WORK ORDER 1:
Write out the part of the article on Nick Cosgray starting at "Nick Cosgray, the" and ending at "Mike Zimmer's Vikings.".
WORK ORDER 2:
For each statement below, say whether the article on Nick Cosgray supports it, answering yes or no and quoting the words that settle it.
(a) Zac Taylor named Cosgray one of the captains for Sunday's game.
(b) Cosgray played football at Twin Lakes High School.
(c) The Bengals' Sept. 12 opener is against the Dolphins.
WORK ORDER 3:
According to the article on Nick Cosgray, who is the Bengals' director of security?

TEXT UNDER STUDY:
BEGIN

Nick Cosgray, the Bengals rehab guru, had been having a pretty good training camp until the day before Sunday's preseason finale against the Dolphins at Paul Brown Stadium.
Tucked away in his office during Saturday's team meeting, Cosgray saw his doorway fill up with one of the more ominous figures in a building that has successfully handled a global pandemic, Mark Herron, the Bengals' tireless director of security.
"I'm thinking," Cosgray had to say with a laugh, 'What have I done now?'"
It was all good. Just like the ACL rehabs he directed and head athletic trainer Paul Sparling oversaw that got quarterback Joe Burrow and center Trey Hopkins ready in time for Sunday's brief starting assignments in the run-up to the Sept. 12 opener at PBS against Mike Zimmer's Vikings.
Herron told him head coach Zac Taylor wanted him in the meeting. Once Cosgray got in there, Taylor told his team that their captains for Sunday were Burrow, Hopkins and the guy that helped get them back.
Cosgray, who can't remember if he'd ever been a captain when playing baseball at Twin Lakes High School in Monticello, Ind., sounded as if he would be both honored and hesitant at the same time when he walked out to the 50-yard line for Sunday's coin toss.
"Obviously a great honor from Zac. I'm grateful to him," Cosgray said. "I was taken aback. I don't like to draw attention to myself. What we do is low-profile. It's just not me. It's a whole team that does it. But to get the recognition from the guys you work with and the guys you work for is nice. There's a lot of work that goes into both of those rehabs. You didn't take as much time off as you would normally do during an offseason because you wanted to be here for those guys. It was a long offseason but a good offseason. And a very productive offseason."
Cosgray got the nod 15 years and a day to Carson Palmer's first and only preseason start after he tore his ACL on the second snap of the playoffs back in that previous January. Cosgray arrived at the tail end of Palmer's rehab and saw the finishing touches. Palmer played the first half that day and while Burrow figures not to come close to that many snaps, it's still a great achievement for anyone to undergo reconstructive knee surgery and back for the next opener.

END

EXTRACTED MATERIAL:
BEGIN

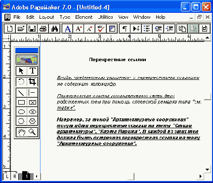Select the Rectangle frame tool
Viewport: 213px width, 183px height.
pos(33,102)
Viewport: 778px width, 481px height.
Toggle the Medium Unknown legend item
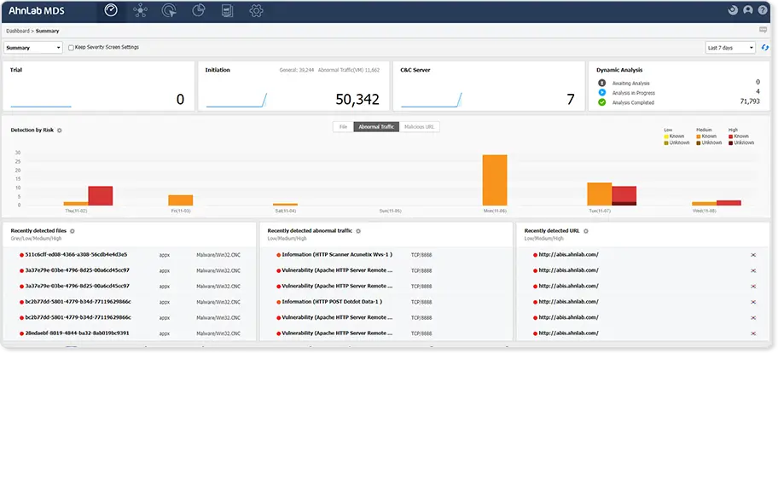[709, 142]
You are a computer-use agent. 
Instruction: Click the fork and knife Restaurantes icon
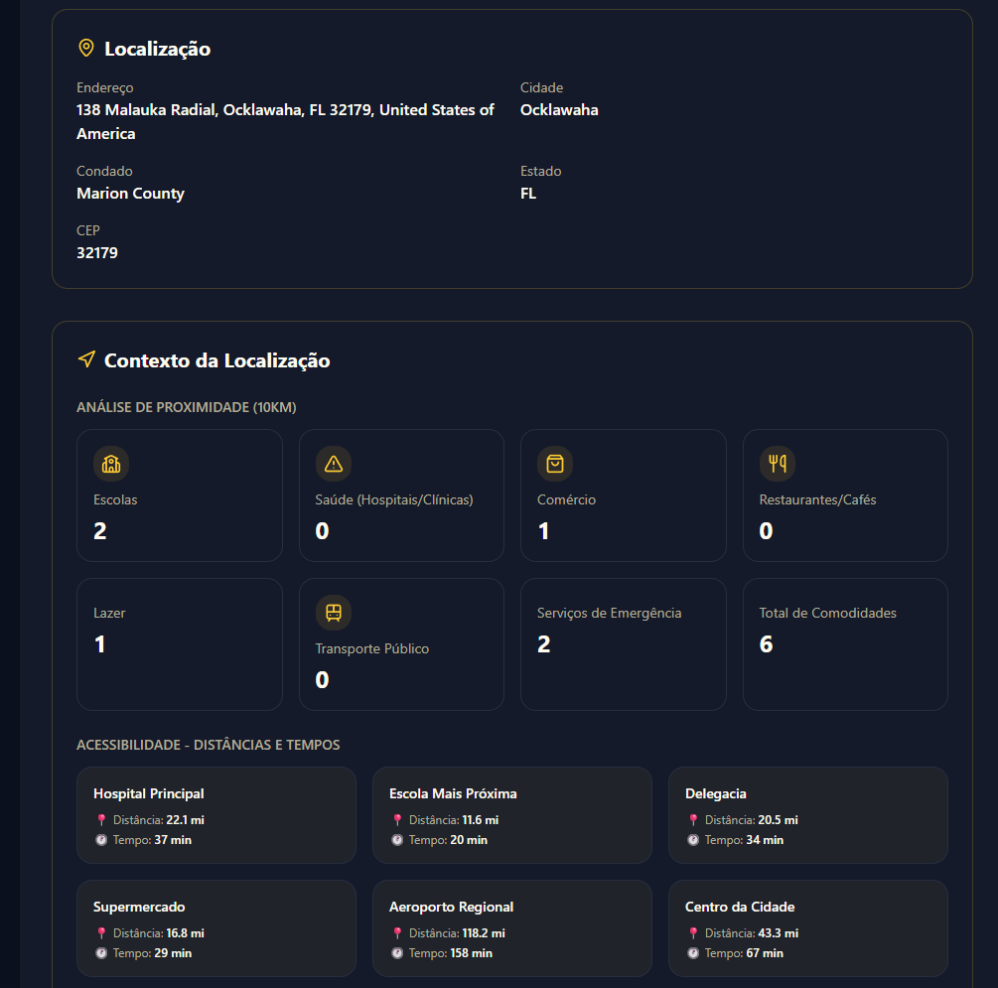click(x=778, y=464)
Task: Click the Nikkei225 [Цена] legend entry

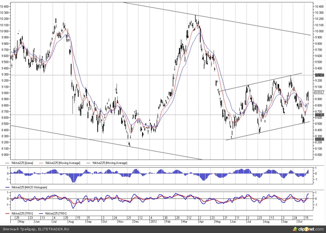Action: pos(22,163)
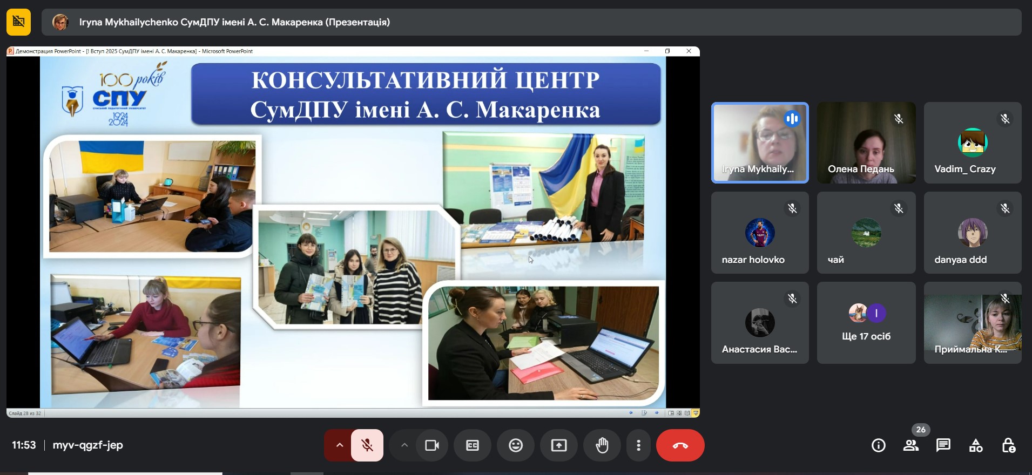
Task: Click the leave call red button
Action: tap(680, 445)
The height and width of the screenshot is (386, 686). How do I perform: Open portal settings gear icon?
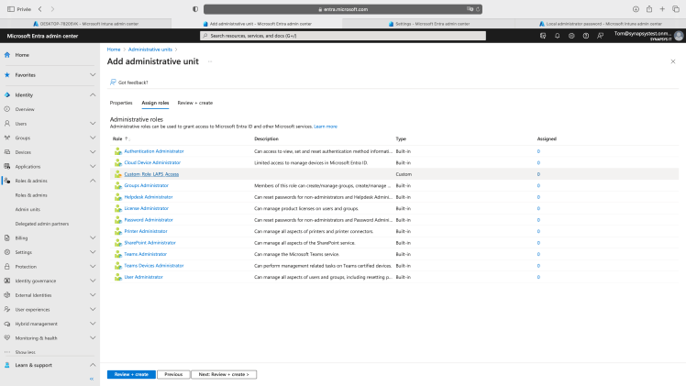[x=571, y=36]
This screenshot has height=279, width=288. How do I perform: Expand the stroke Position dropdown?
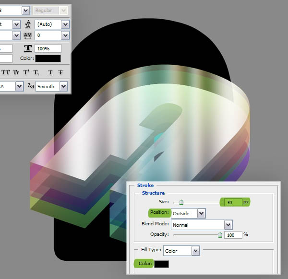pyautogui.click(x=201, y=213)
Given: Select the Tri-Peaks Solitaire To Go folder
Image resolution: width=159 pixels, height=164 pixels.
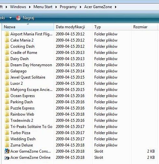Looking at the screenshot, I should [x=31, y=127].
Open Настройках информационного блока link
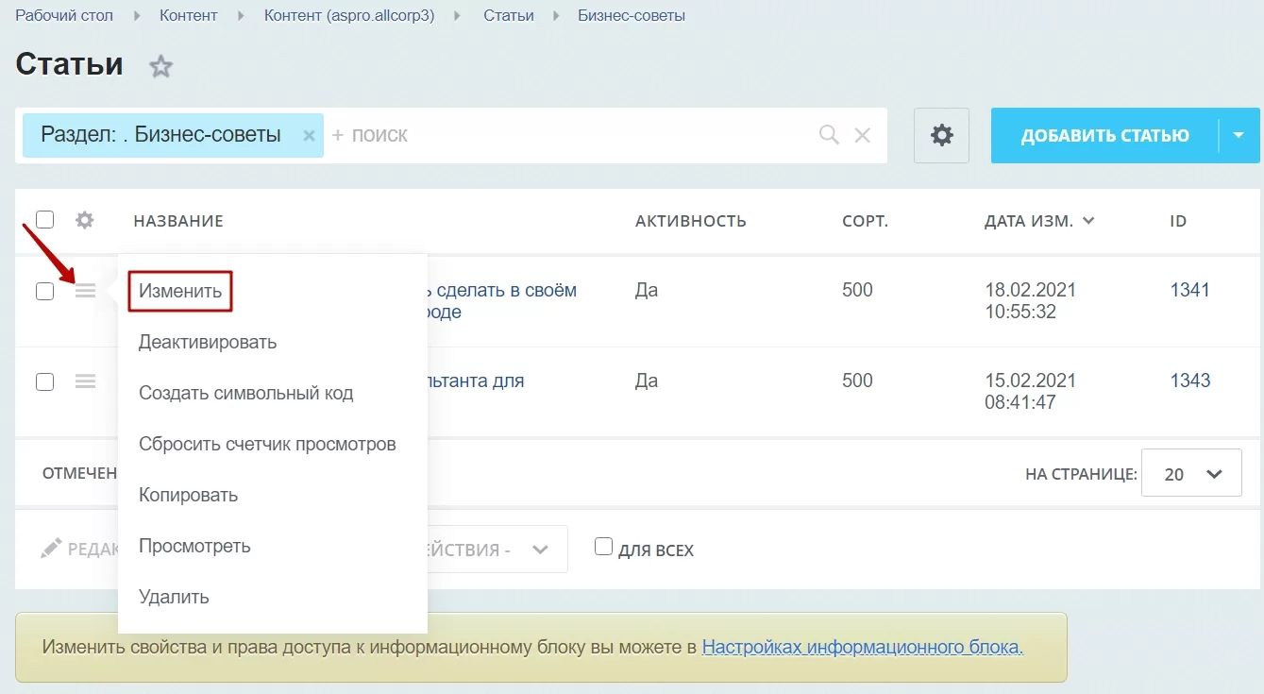 click(x=863, y=648)

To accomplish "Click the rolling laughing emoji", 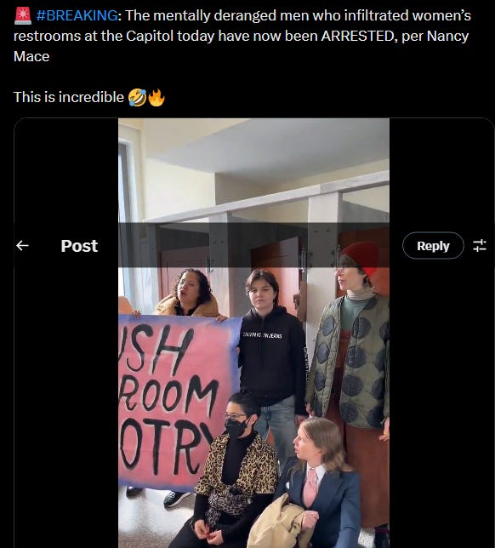I will tap(137, 97).
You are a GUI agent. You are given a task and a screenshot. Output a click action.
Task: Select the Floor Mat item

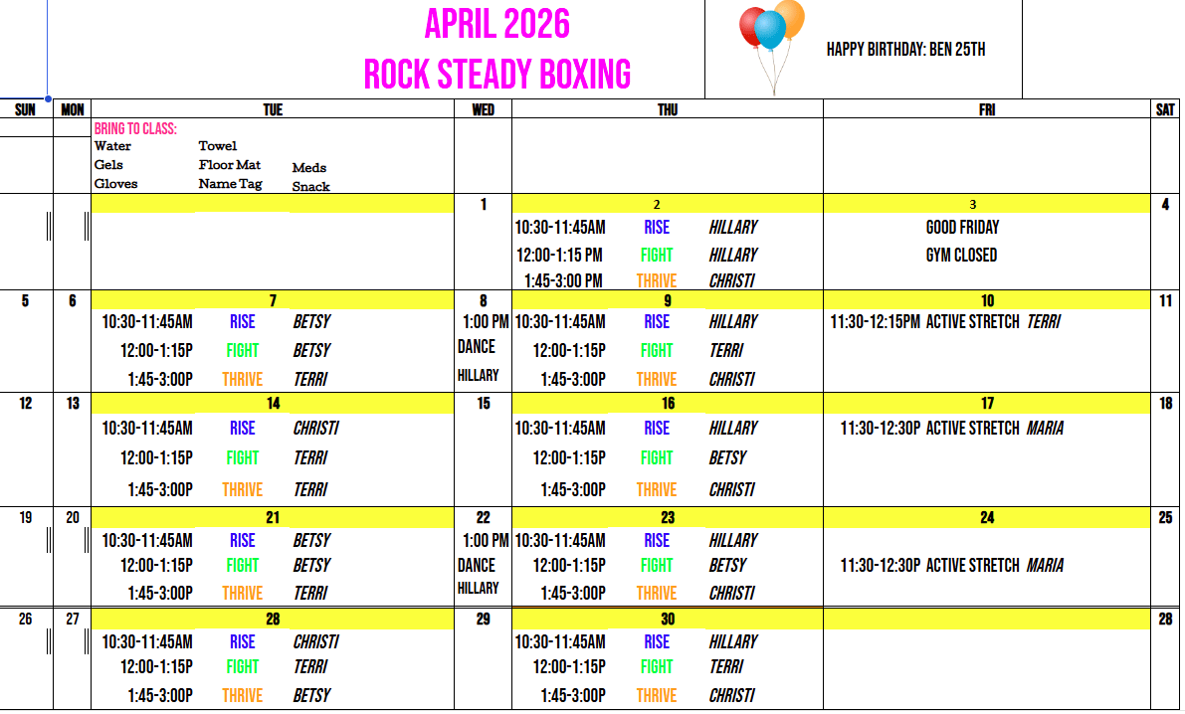tap(230, 165)
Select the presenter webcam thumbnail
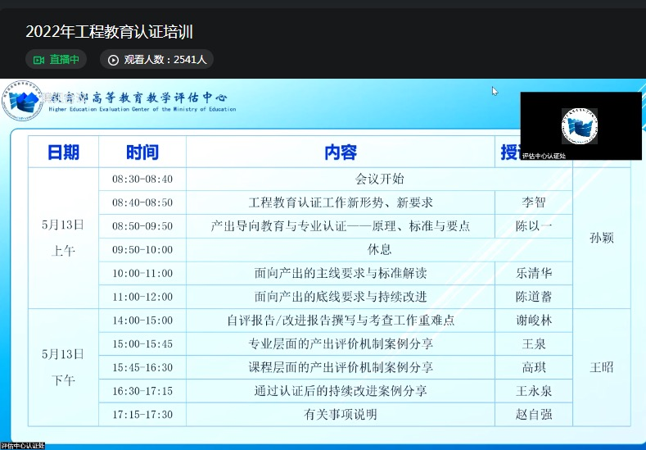646x450 pixels. pos(580,125)
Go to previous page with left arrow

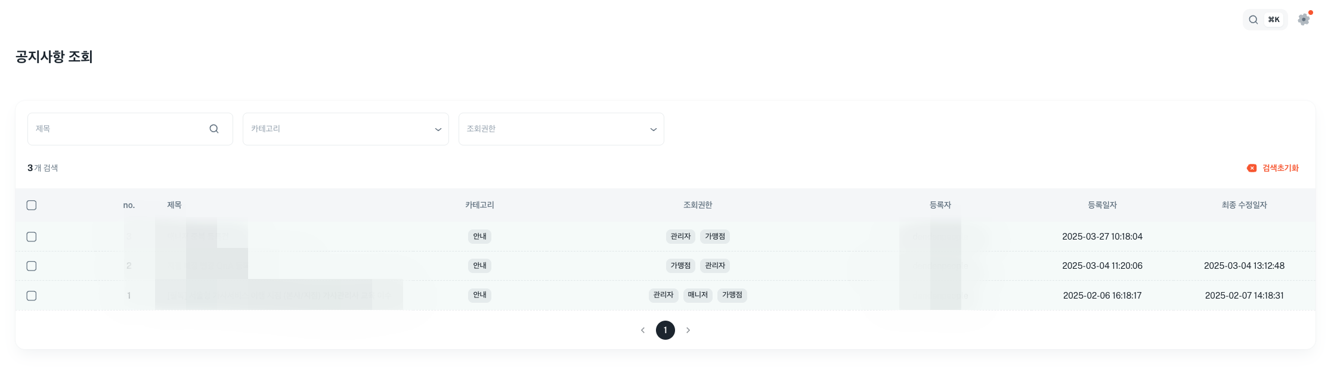point(643,330)
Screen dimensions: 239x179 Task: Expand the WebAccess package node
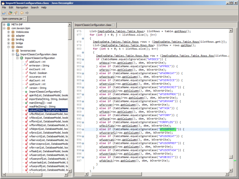(x=8, y=32)
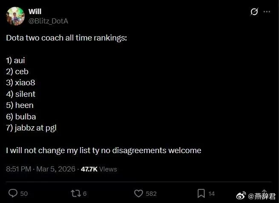Open the Grok explain-post icon

pyautogui.click(x=254, y=12)
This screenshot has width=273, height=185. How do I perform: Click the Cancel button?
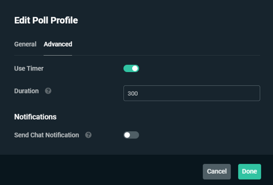click(x=217, y=172)
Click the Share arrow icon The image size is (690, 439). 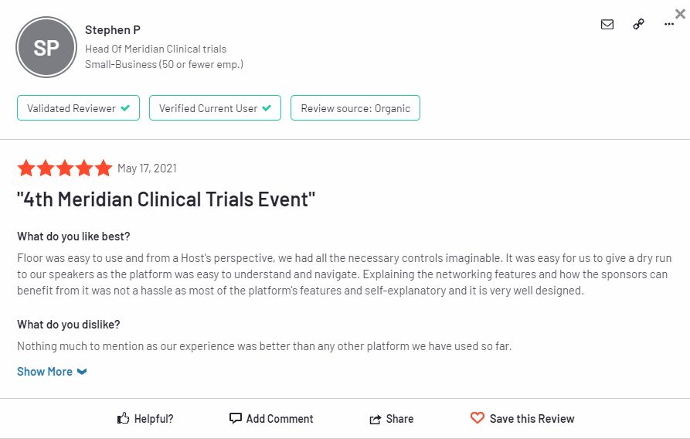[x=376, y=419]
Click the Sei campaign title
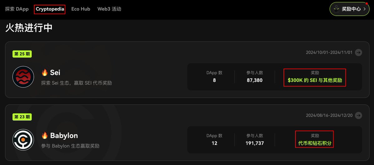 tap(55, 73)
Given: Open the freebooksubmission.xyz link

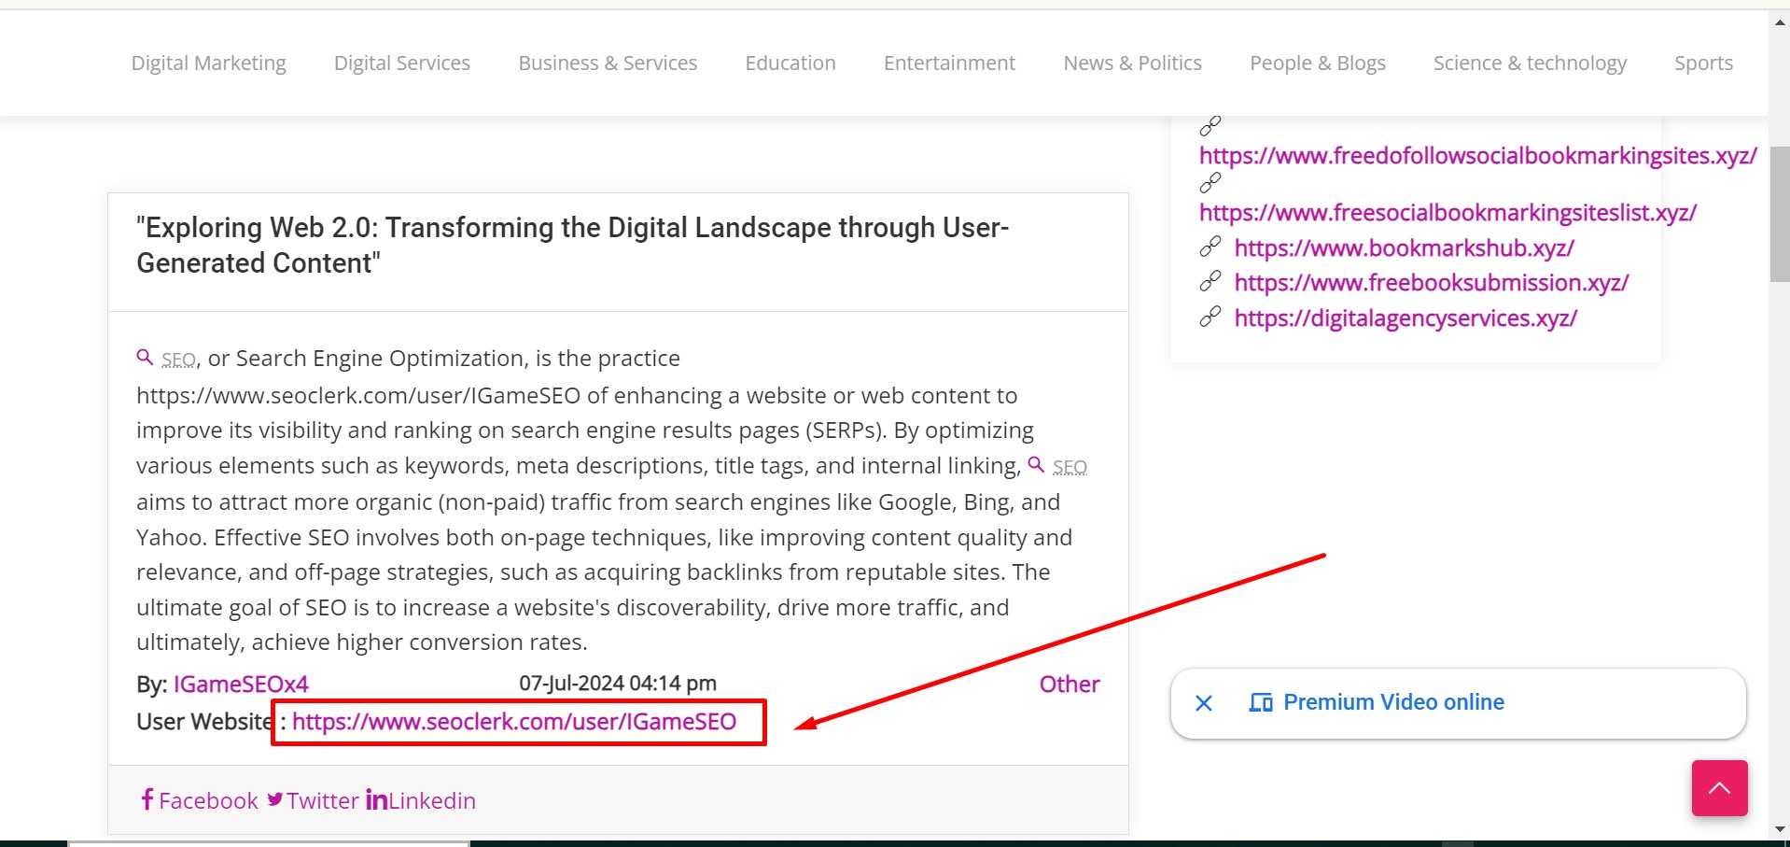Looking at the screenshot, I should tap(1431, 283).
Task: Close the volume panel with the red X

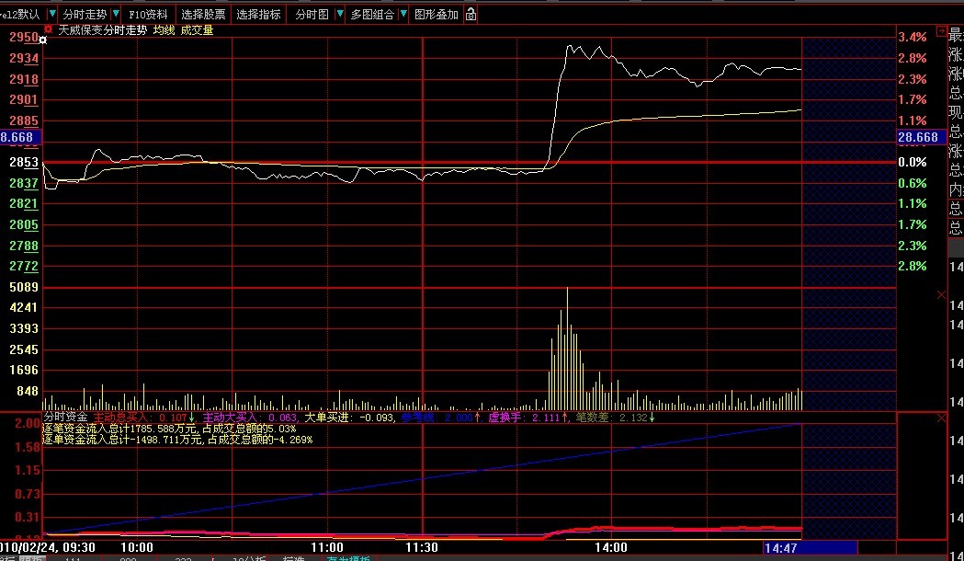Action: 940,294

END

WORKED SOLUTION 1:
Nick Cosgray, the Bengals rehab guru, had been having a pretty good training camp until the day before Sunday's preseason finale against the Dolphins at Paul Brown Stadium.
Tucked away in his office during Saturday's team meeting, Cosgray saw his doorway fill up with one of the more ominous figures in a building that has successfully handled a global pandemic, Mark Herron, the Bengals' tireless director of security.
"I'm thinking," Cosgray had to say with a laugh, 'What have I done now?'"
It was all good. Just like the ACL rehabs he directed and head athletic trainer Paul Sparling oversaw that got quarterback Joe Burrow and center Trey Hopkins ready in time for Sunday's brief starting assignments in the run-up to the Sept. 12 opener at PBS against Mike Zimmer's Vikings.

WORKED SOLUTION 2:
(a) Yes: "Taylor told his team that their captains for Sunday were Burrow, Hopkins and the guy that helped get them back."
(b) No: "playing baseball at Twin Lakes High School in Monticello, Ind."
(c) No: "the Sept. 12 opener at PBS against Mike Zimmer's Vikings."

WORKED SOLUTION 3:
Mark Herron